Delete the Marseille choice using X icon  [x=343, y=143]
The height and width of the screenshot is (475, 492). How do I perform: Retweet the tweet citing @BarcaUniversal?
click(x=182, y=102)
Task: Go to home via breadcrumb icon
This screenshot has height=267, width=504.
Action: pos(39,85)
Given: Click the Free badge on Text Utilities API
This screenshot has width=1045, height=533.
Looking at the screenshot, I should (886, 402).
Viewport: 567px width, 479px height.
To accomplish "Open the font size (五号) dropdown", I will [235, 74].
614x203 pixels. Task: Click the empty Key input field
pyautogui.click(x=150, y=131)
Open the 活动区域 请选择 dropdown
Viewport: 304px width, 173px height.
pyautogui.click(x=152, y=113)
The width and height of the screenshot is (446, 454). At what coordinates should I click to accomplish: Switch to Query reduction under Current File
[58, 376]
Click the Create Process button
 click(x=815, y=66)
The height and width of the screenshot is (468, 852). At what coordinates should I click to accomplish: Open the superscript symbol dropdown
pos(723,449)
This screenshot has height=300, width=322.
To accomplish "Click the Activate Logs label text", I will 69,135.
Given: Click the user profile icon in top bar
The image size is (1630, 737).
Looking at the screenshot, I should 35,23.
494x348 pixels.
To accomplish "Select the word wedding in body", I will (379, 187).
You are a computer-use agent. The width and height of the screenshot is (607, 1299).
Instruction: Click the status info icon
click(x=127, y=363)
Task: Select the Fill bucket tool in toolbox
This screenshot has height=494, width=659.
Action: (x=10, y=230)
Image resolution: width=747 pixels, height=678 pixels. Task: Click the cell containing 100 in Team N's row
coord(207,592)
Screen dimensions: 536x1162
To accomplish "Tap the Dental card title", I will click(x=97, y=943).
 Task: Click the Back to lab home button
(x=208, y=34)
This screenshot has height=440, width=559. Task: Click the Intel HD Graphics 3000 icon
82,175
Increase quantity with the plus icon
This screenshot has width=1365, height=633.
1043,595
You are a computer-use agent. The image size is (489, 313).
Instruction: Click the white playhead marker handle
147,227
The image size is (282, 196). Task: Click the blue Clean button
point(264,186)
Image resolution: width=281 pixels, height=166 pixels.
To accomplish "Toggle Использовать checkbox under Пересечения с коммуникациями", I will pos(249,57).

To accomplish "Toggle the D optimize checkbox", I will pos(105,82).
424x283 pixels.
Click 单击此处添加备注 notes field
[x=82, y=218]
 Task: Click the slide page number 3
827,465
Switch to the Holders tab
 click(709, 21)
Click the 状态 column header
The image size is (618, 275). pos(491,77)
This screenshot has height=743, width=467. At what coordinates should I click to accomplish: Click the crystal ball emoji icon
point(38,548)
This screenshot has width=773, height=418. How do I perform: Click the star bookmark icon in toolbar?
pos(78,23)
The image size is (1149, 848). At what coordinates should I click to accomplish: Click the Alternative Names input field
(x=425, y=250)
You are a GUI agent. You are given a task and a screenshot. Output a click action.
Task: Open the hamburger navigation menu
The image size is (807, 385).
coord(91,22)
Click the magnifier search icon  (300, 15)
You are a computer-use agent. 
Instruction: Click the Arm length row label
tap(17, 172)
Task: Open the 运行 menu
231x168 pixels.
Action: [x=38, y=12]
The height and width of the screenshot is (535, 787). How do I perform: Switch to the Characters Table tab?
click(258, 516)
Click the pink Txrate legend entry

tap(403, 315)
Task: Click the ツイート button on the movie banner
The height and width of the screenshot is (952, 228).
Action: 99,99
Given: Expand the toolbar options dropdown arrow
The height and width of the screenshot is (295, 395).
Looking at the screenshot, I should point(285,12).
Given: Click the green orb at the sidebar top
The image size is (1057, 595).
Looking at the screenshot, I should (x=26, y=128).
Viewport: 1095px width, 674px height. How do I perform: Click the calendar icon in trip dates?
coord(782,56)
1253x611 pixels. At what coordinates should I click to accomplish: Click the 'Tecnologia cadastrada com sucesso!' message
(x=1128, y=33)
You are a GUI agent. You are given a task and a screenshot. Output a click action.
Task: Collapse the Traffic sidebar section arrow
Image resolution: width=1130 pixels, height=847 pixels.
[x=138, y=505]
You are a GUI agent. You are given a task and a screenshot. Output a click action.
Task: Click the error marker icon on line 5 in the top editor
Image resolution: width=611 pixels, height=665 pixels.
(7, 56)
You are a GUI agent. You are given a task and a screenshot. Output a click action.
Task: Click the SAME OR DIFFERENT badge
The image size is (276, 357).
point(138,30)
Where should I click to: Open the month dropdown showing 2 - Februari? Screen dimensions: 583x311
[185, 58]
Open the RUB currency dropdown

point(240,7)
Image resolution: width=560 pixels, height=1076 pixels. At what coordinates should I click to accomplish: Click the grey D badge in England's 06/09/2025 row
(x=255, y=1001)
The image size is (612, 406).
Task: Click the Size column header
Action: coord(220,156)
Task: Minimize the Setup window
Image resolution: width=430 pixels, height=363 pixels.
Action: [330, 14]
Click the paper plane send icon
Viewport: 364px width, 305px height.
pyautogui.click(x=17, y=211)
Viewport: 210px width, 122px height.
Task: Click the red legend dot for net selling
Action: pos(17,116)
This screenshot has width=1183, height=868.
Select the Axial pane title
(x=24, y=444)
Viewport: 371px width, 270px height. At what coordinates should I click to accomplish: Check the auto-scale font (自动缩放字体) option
══════
→ TRY IT: Retype the records in full. Keep every line identical to the original.

→ WRITTEN RESPONSE:
Delete the Marseille choice using X icon  [x=343, y=143]
The height and width of the screenshot is (475, 492). How do I perform: Retweet the tweet citing @BarcaUniversal?
click(x=182, y=102)
Task: Go to home via breadcrumb icon
This screenshot has height=267, width=504.
Action: pos(39,85)
Given: Click the Free badge on Text Utilities API
This screenshot has width=1045, height=533.
Looking at the screenshot, I should (886, 402).
Viewport: 567px width, 479px height.
To accomplish "Open the font size (五号) dropdown", I will [235, 74].
614x203 pixels. Task: Click the empty Key input field
pyautogui.click(x=150, y=131)
Open the 活动区域 请选择 dropdown
Viewport: 304px width, 173px height.
pyautogui.click(x=152, y=113)
The width and height of the screenshot is (446, 454). At what coordinates should I click to accomplish: Switch to Query reduction under Current File
[58, 376]
Click the Create Process button
 click(x=815, y=66)
The height and width of the screenshot is (468, 852). At what coordinates should I click to accomplish: Open the superscript symbol dropdown
pos(723,449)
This screenshot has height=300, width=322.
To accomplish "Click the Activate Logs label text", I will 69,135.
Given: Click the user profile icon in top bar
The image size is (1630, 737).
Looking at the screenshot, I should 35,23.
494x348 pixels.
To accomplish "Select the word wedding in body", I will (379, 187).
You are a computer-use agent. The width and height of the screenshot is (607, 1299).
Instruction: Click the status info icon
click(x=127, y=363)
Task: Select the Fill bucket tool in toolbox
This screenshot has height=494, width=659.
Action: (x=10, y=230)
Image resolution: width=747 pixels, height=678 pixels. Task: Click the cell containing 100 in Team N's row
coord(207,592)
Screen dimensions: 536x1162
To accomplish "Tap the Dental card title", I will click(x=97, y=943).
 Task: Click the Back to lab home button
(x=208, y=34)
This screenshot has height=440, width=559. Task: Click the Intel HD Graphics 3000 icon
82,175
Increase quantity with the plus icon
This screenshot has width=1365, height=633.
1043,595
You are a computer-use agent. The image size is (489, 313).
Instruction: Click the white playhead marker handle
147,227
The image size is (282, 196). Task: Click the blue Clean button
point(264,186)
Image resolution: width=281 pixels, height=166 pixels.
To accomplish "Toggle Использовать checkbox under Пересечения с коммуникациями", I will pos(249,57).

To accomplish "Toggle the D optimize checkbox", I will pos(105,82).
424x283 pixels.
Click 单击此处添加备注 notes field
[x=82, y=218]
 Task: Click the slide page number 3
827,465
Switch to the Holders tab
 click(709, 21)
Click the 状态 column header
The image size is (618, 275). pos(491,77)
This screenshot has height=743, width=467. At what coordinates should I click to accomplish: Click the crystal ball emoji icon
point(38,548)
This screenshot has width=773, height=418. How do I perform: Click the star bookmark icon in toolbar?
pos(78,23)
The image size is (1149, 848). At what coordinates should I click to accomplish: Click the Alternative Names input field
(x=425, y=250)
You are a GUI agent. You are given a task and a screenshot. Output a click action.
Task: Open the hamburger navigation menu
The image size is (807, 385).
coord(91,22)
Click the magnifier search icon  (300, 15)
You are a computer-use agent. 
Instruction: Click the Arm length row label
tap(17, 172)
Task: Open the 运行 menu
231x168 pixels.
Action: [x=38, y=12]
The height and width of the screenshot is (535, 787). How do I perform: Switch to the Characters Table tab?
click(258, 516)
Click the pink Txrate legend entry

tap(403, 315)
Task: Click the ツイート button on the movie banner
The height and width of the screenshot is (952, 228).
Action: 99,99
Given: Expand the toolbar options dropdown arrow
The height and width of the screenshot is (295, 395).
Looking at the screenshot, I should point(285,12).
Given: Click the green orb at the sidebar top
The image size is (1057, 595).
Looking at the screenshot, I should (x=26, y=128).
Viewport: 1095px width, 674px height. How do I perform: Click the calendar icon in trip dates?
coord(782,56)
1253x611 pixels. At what coordinates should I click to accomplish: Click the 'Tecnologia cadastrada com sucesso!' message
(x=1128, y=33)
You are a GUI agent. You are given a task and a screenshot. Output a click action.
Task: Collapse the Traffic sidebar section arrow
Image resolution: width=1130 pixels, height=847 pixels.
[x=138, y=505]
You are a GUI agent. You are given a task and a screenshot. Output a click action.
Task: Click the error marker icon on line 5 in the top editor
Image resolution: width=611 pixels, height=665 pixels.
(7, 56)
You are a GUI agent. You are given a task and a screenshot. Output a click action.
Task: Click the SAME OR DIFFERENT badge
The image size is (276, 357).
point(138,30)
Where should I click to: Open the month dropdown showing 2 - Februari? Screen dimensions: 583x311
[185, 58]
Open the RUB currency dropdown

point(240,7)
Image resolution: width=560 pixels, height=1076 pixels. At what coordinates should I click to accomplish: Click the grey D badge in England's 06/09/2025 row
(x=255, y=1001)
The image size is (612, 406).
Task: Click the Size column header
Action: coord(220,156)
Task: Minimize the Setup window
Image resolution: width=430 pixels, height=363 pixels.
Action: [330, 14]
Click the paper plane send icon
Viewport: 364px width, 305px height.
pyautogui.click(x=17, y=211)
Viewport: 210px width, 122px height.
Task: Click the red legend dot for net selling
Action: pos(17,116)
This screenshot has width=1183, height=868.
Select the Axial pane title
(x=24, y=444)
Viewport: 371px width, 270px height. At what coordinates should I click to accomplish: Check the auto-scale font (自动缩放字体) option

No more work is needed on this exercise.